What you have to do
Begin with the first line of the entries below and reproduce each line exactly, ending with the line that holds "You are a computer-use agent. Screen dimensions: 591x410".

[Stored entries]

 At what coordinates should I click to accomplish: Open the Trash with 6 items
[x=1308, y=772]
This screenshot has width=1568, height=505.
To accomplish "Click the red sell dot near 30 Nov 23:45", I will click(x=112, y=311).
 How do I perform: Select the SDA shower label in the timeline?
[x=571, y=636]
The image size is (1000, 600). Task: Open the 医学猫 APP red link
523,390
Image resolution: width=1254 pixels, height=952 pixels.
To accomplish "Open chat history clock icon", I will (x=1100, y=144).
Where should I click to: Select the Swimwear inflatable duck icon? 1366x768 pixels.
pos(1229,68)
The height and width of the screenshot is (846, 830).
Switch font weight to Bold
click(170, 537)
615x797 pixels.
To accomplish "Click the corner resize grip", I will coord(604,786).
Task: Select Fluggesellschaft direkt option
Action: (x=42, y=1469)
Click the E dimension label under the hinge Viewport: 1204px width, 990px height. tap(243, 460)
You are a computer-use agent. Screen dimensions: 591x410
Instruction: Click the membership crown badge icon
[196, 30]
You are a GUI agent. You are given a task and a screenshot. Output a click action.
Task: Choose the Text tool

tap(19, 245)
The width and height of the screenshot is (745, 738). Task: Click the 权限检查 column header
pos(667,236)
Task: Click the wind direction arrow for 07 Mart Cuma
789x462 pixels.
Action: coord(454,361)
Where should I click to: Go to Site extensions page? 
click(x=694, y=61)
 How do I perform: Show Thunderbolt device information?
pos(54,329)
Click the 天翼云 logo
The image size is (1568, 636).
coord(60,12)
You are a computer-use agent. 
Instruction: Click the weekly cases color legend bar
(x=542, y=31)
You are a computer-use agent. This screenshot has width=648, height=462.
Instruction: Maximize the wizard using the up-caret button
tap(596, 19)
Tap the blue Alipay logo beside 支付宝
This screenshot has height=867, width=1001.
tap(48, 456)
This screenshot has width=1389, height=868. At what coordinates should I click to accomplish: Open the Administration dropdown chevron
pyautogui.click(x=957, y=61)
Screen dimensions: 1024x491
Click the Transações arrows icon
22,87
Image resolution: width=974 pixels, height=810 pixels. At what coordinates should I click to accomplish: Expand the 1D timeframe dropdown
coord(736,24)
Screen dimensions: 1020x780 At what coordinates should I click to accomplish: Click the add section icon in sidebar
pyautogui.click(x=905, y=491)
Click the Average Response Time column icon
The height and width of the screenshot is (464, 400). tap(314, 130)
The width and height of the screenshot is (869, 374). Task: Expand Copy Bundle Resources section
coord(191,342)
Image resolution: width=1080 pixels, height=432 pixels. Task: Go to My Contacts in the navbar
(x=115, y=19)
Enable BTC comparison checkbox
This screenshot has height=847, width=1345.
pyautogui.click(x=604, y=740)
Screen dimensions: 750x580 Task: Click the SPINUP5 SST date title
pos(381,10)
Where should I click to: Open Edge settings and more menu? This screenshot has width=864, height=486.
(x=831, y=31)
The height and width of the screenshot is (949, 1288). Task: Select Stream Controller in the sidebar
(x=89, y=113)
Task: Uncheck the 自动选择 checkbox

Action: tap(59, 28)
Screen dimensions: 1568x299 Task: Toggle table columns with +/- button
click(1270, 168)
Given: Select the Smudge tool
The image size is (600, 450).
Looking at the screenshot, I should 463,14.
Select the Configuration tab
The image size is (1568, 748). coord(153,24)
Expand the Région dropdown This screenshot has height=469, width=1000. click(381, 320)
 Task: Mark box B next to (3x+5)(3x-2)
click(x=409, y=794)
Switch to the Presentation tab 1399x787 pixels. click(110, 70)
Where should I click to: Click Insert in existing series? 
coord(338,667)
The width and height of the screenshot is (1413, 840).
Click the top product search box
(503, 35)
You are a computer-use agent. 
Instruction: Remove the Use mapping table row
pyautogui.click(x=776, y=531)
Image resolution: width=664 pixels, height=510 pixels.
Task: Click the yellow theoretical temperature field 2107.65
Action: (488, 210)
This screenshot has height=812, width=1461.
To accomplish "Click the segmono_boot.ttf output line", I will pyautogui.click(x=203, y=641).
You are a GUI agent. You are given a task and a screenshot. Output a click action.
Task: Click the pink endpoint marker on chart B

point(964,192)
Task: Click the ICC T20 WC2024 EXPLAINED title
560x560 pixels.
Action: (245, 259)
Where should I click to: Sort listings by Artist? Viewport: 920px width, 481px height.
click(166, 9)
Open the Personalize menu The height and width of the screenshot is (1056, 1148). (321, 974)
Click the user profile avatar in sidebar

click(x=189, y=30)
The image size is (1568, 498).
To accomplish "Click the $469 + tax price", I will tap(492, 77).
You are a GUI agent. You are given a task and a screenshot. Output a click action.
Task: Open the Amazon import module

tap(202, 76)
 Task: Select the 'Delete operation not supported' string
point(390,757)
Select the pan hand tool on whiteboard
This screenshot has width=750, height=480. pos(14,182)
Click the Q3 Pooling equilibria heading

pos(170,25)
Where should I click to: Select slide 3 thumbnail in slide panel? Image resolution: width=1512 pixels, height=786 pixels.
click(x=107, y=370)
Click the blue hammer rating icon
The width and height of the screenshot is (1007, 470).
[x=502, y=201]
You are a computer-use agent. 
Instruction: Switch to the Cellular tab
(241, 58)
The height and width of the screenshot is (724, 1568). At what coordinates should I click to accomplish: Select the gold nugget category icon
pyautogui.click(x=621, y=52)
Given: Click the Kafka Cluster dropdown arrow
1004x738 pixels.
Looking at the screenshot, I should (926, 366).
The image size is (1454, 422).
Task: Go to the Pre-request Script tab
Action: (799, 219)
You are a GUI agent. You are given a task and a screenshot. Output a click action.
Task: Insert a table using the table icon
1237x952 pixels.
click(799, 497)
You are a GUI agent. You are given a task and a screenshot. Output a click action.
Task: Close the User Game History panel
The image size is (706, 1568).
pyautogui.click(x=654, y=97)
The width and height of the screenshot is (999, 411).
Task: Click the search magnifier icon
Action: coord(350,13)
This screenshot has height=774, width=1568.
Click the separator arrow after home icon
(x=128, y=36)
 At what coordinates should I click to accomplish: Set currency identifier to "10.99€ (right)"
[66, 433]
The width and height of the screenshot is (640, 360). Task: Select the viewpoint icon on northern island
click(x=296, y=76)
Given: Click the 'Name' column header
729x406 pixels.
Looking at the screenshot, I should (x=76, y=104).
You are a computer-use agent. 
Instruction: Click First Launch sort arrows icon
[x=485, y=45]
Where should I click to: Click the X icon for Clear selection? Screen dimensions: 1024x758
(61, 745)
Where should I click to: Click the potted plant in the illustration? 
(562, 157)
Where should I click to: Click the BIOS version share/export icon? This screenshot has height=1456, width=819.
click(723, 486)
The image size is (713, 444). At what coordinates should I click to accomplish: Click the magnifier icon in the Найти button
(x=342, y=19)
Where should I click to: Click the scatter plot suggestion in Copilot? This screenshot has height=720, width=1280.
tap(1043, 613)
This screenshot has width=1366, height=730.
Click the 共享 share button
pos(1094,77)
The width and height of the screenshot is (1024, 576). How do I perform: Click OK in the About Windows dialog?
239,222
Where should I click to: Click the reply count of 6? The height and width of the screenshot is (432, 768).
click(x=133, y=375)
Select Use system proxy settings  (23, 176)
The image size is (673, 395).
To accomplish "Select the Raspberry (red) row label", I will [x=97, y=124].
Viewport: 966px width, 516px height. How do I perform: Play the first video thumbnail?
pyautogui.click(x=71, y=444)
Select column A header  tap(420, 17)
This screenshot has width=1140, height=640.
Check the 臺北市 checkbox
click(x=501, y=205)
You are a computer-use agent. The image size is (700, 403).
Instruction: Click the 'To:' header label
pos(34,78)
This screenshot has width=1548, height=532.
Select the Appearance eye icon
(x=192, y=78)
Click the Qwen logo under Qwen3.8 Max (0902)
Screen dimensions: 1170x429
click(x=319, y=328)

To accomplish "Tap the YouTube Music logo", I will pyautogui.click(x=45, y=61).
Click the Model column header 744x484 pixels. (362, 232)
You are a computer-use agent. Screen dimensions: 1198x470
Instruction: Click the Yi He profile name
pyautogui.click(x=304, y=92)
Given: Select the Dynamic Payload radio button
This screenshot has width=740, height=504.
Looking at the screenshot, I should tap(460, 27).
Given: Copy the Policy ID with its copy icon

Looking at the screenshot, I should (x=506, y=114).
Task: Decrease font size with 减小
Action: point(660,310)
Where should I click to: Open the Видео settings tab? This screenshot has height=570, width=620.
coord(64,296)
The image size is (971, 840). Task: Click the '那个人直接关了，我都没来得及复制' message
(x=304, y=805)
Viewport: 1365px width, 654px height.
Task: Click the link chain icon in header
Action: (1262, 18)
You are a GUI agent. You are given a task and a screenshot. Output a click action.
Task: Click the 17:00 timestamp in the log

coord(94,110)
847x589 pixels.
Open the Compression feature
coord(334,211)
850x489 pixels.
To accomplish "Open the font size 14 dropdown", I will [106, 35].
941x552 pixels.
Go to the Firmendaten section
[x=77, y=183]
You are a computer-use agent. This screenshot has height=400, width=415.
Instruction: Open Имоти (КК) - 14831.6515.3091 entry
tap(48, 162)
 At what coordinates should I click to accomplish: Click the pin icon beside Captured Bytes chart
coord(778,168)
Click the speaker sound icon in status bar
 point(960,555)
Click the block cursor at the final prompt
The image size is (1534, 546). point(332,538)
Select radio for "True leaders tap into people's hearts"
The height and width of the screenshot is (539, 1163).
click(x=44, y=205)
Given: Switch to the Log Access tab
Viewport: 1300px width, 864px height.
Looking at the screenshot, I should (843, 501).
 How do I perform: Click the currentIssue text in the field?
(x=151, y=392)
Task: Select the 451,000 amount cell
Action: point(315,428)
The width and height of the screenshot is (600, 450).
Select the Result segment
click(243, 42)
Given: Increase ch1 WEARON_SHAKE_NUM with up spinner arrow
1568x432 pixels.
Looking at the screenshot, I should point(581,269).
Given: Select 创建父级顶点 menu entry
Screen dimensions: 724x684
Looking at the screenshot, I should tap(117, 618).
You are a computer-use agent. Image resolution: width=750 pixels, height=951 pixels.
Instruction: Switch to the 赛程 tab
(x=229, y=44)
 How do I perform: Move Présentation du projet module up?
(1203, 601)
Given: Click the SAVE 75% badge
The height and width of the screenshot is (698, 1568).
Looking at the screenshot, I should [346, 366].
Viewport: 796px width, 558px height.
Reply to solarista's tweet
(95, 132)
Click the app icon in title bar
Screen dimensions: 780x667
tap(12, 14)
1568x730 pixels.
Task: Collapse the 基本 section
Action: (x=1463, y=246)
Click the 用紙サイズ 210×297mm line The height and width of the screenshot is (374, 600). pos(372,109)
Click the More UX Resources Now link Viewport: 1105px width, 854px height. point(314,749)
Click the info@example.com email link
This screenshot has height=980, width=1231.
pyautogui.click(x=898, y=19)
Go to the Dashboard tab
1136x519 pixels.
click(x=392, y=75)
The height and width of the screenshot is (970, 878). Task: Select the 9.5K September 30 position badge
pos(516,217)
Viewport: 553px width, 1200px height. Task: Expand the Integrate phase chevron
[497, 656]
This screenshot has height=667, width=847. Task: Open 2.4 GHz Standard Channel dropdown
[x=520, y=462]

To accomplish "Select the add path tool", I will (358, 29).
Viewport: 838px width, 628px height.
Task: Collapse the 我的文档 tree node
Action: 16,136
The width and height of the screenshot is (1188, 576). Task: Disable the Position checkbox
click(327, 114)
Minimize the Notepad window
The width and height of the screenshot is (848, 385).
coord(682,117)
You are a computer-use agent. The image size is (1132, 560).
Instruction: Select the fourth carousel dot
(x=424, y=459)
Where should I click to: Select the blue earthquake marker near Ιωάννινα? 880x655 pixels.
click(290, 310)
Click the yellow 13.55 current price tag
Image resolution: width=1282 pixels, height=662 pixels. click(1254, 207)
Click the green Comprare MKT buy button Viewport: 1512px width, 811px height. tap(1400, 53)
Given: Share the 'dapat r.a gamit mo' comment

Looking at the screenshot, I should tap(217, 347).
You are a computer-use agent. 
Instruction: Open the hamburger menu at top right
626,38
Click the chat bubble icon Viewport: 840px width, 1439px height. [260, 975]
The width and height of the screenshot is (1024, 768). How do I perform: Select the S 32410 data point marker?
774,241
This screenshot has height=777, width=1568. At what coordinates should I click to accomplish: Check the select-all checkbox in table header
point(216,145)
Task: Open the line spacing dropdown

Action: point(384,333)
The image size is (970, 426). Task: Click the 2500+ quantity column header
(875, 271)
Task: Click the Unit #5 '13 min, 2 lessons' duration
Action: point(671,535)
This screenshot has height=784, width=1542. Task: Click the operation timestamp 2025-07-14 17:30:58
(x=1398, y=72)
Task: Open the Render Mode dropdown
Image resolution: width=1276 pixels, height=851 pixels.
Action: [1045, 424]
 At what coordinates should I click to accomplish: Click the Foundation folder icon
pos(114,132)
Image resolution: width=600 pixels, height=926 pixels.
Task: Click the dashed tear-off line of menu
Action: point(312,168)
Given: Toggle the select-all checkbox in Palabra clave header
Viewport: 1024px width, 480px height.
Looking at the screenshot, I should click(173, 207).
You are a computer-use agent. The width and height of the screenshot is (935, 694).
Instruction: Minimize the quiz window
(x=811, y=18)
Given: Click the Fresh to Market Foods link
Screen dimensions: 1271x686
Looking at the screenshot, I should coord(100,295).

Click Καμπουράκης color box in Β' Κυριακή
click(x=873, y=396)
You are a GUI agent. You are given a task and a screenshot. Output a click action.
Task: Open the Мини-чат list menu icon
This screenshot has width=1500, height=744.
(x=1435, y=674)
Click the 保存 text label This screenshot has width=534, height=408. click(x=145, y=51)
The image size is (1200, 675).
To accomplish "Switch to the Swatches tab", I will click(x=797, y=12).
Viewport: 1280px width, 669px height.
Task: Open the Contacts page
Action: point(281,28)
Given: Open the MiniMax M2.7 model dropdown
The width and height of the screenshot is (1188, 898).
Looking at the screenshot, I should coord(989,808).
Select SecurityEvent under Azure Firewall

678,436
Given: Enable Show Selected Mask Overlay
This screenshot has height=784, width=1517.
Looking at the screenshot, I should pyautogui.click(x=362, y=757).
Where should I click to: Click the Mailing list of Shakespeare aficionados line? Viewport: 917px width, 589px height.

Answer to this task
 At what coordinates should I click to accomplish: Open the Trash with 6 items
[x=1308, y=772]
This screenshot has width=1568, height=505.
To accomplish "Click the red sell dot near 30 Nov 23:45", I will click(x=112, y=311).
 How do I perform: Select the SDA shower label in the timeline?
[x=571, y=636]
The image size is (1000, 600). Task: Open the 医学猫 APP red link
523,390
Image resolution: width=1254 pixels, height=952 pixels.
To accomplish "Open chat history clock icon", I will (x=1100, y=144).
Where should I click to: Select the Swimwear inflatable duck icon? 1366x768 pixels.
pos(1229,68)
The height and width of the screenshot is (846, 830).
Switch font weight to Bold
click(170, 537)
615x797 pixels.
To accomplish "Click the corner resize grip", I will coord(604,786).
Task: Select Fluggesellschaft direkt option
Action: (x=42, y=1469)
Click the E dimension label under the hinge Viewport: 1204px width, 990px height. tap(243, 460)
You are a computer-use agent. Screen dimensions: 591x410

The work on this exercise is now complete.